**REQUIREMENT**
Please retype exactly the lines from the one containing "Task: Click the CAROKE domain name value" through the end of the records, leaving out the pictures.

[Records contained in a dataset]
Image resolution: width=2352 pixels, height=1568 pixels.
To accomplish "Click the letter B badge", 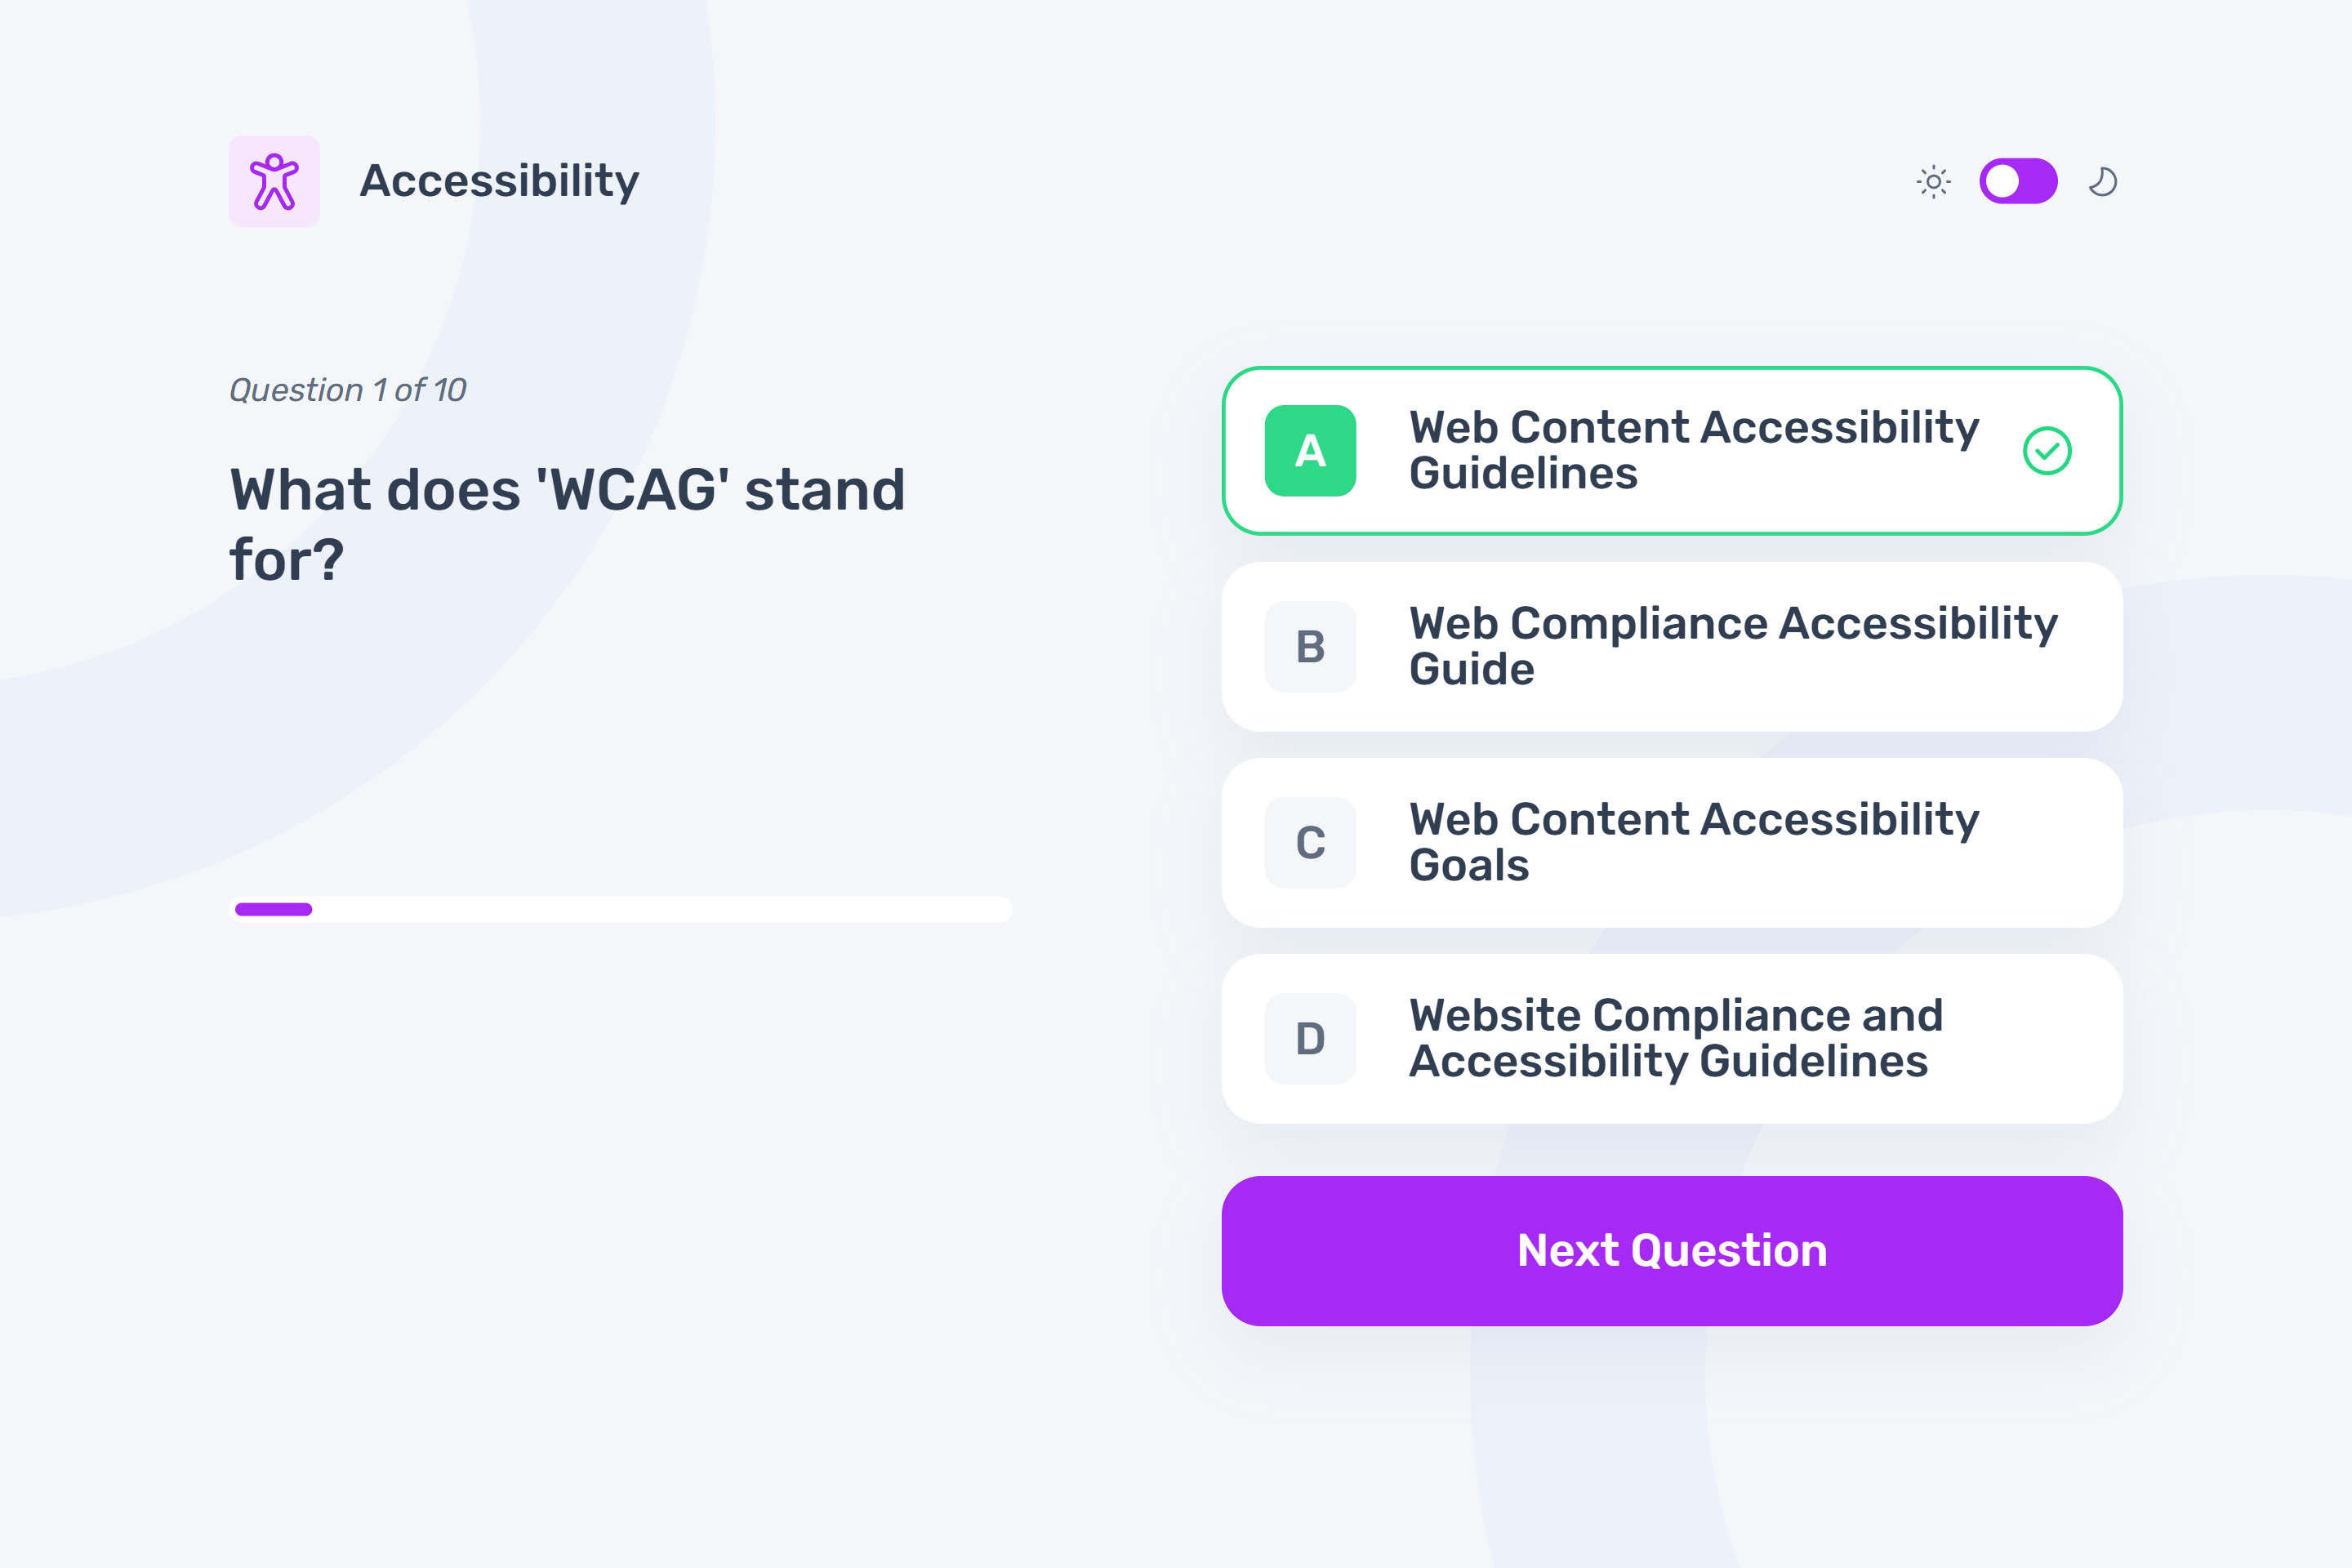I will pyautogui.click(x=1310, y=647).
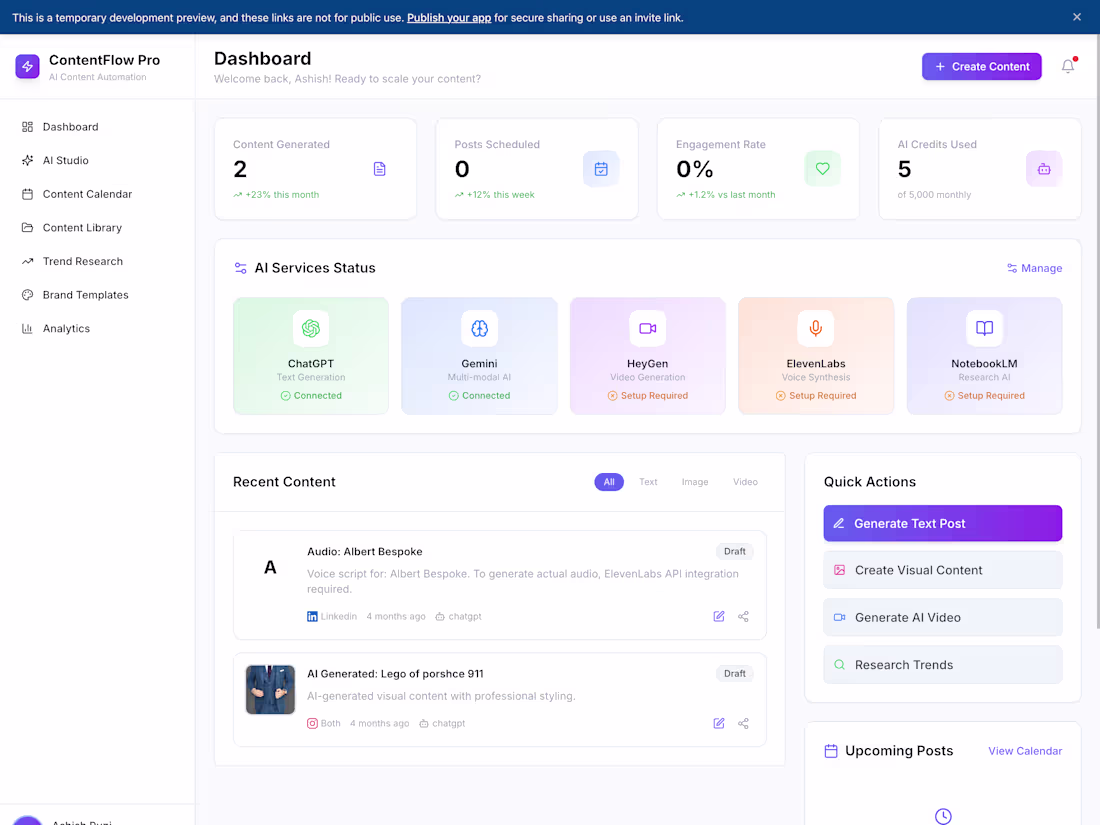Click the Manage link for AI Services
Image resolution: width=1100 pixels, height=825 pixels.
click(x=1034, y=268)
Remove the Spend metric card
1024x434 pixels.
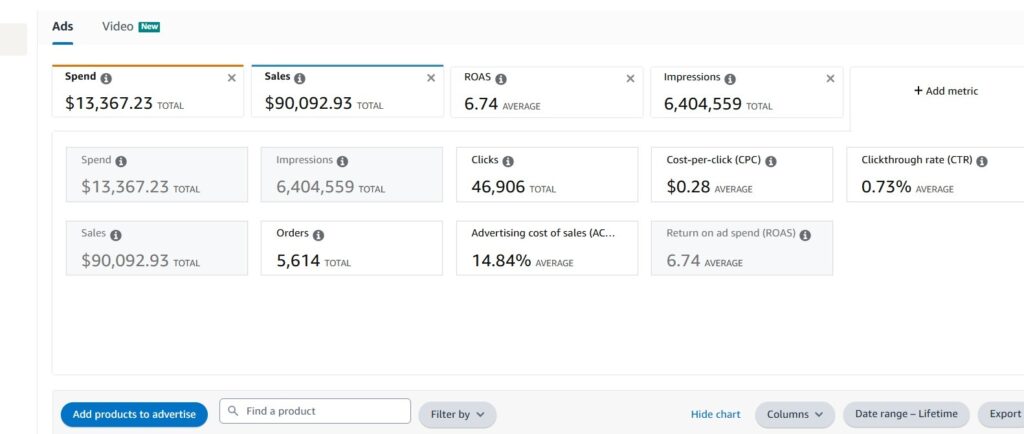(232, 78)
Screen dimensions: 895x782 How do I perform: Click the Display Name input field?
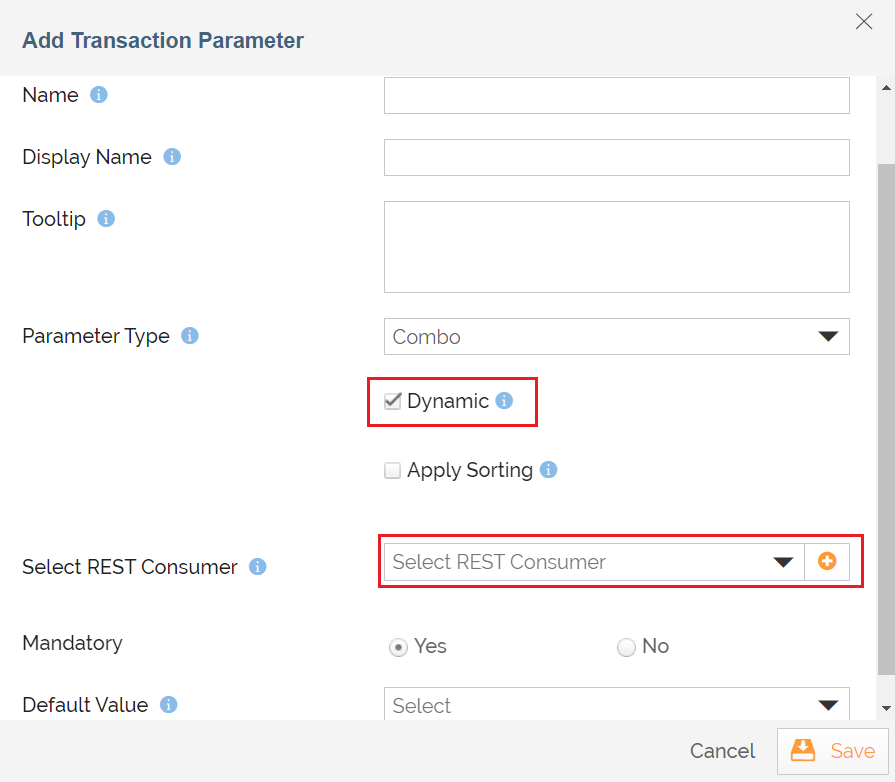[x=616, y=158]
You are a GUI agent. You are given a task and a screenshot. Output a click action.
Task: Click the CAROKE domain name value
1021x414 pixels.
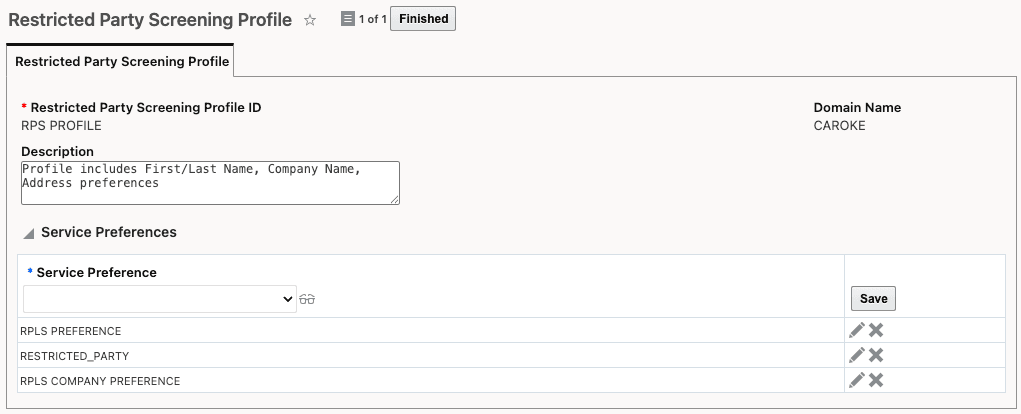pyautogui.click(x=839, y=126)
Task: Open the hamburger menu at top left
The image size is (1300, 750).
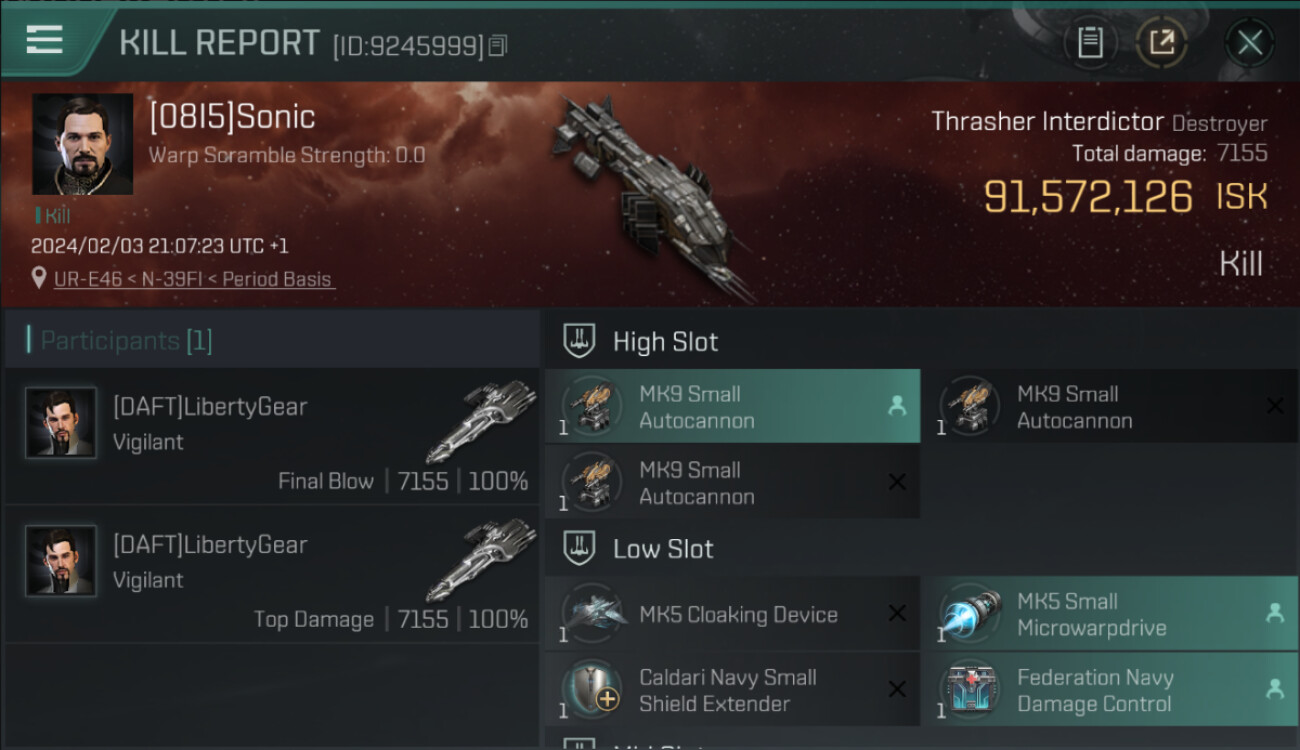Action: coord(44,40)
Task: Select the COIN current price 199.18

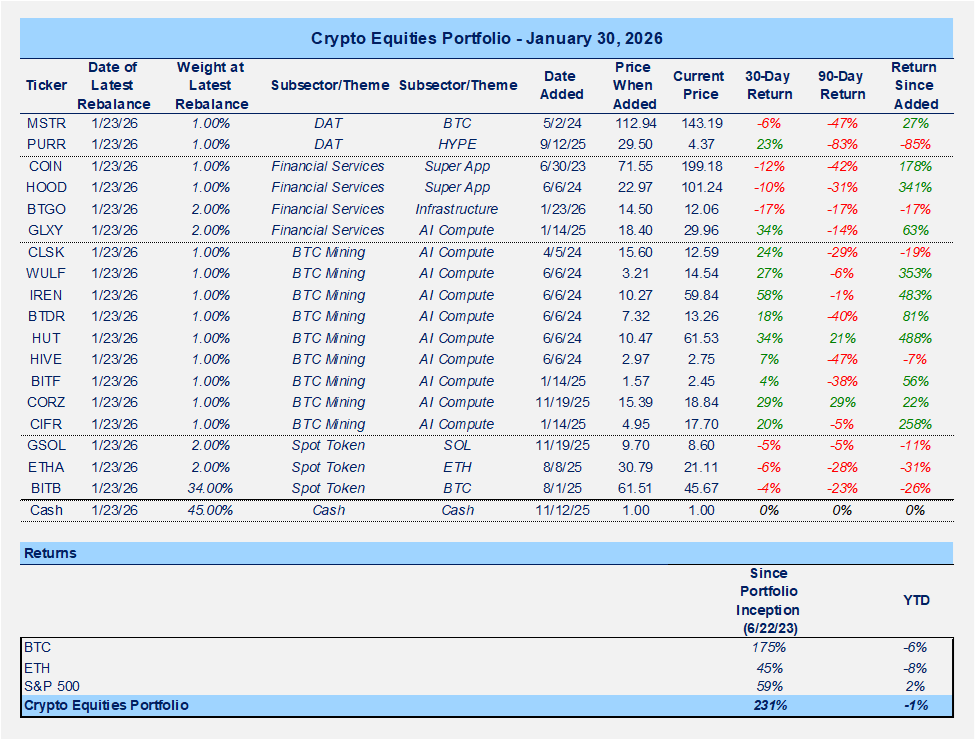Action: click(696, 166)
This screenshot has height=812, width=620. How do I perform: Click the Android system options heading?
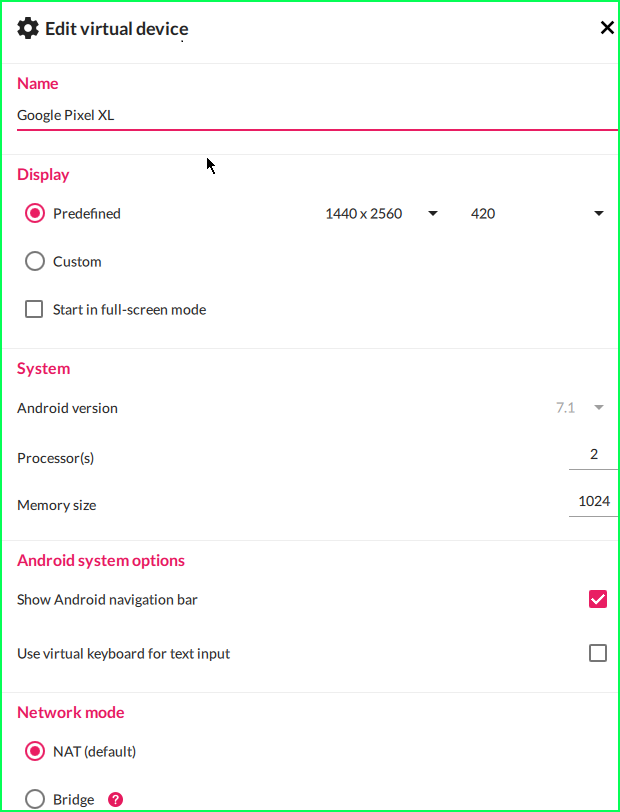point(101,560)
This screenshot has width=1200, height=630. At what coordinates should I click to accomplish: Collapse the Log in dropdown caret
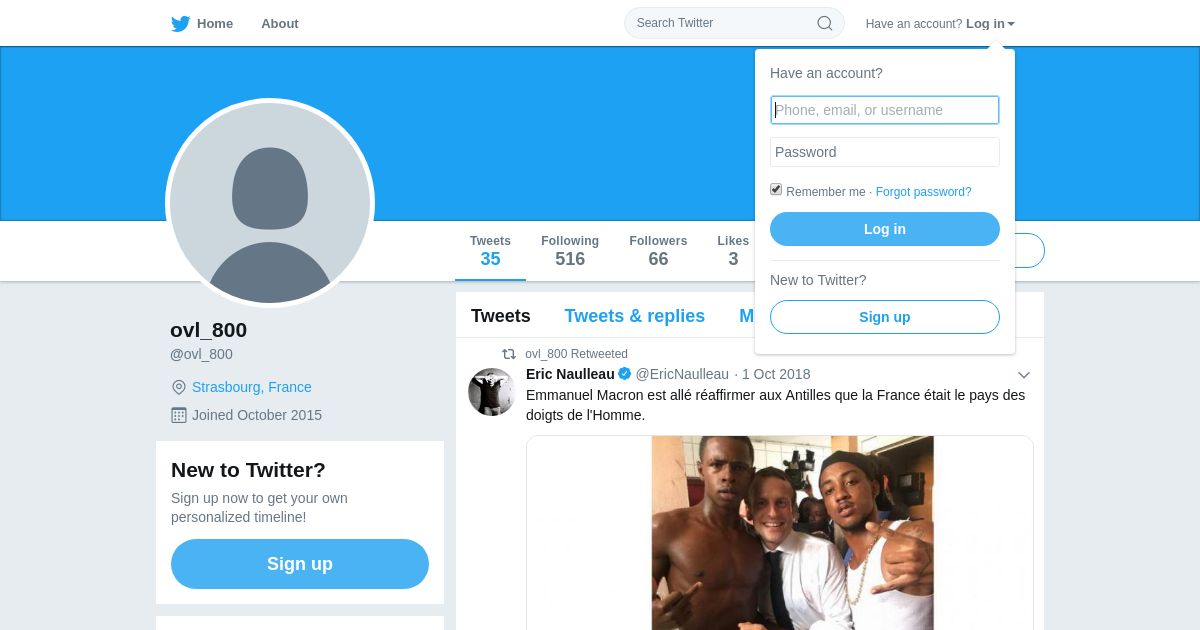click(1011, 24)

**WRITTEN ANSWER**
Task: Click the CAROKE domain name value
1021x414 pixels.
pyautogui.click(x=839, y=126)
Task: Open the hamburger menu at top left
The image size is (1300, 750).
Action: coord(44,40)
Task: Select the COIN current price 199.18

Action: click(696, 166)
This screenshot has height=812, width=620. How do I perform: Click the Android system options heading?
point(101,560)
This screenshot has width=1200, height=630. At what coordinates should I click to accomplish: Collapse the Log in dropdown caret
click(1011, 24)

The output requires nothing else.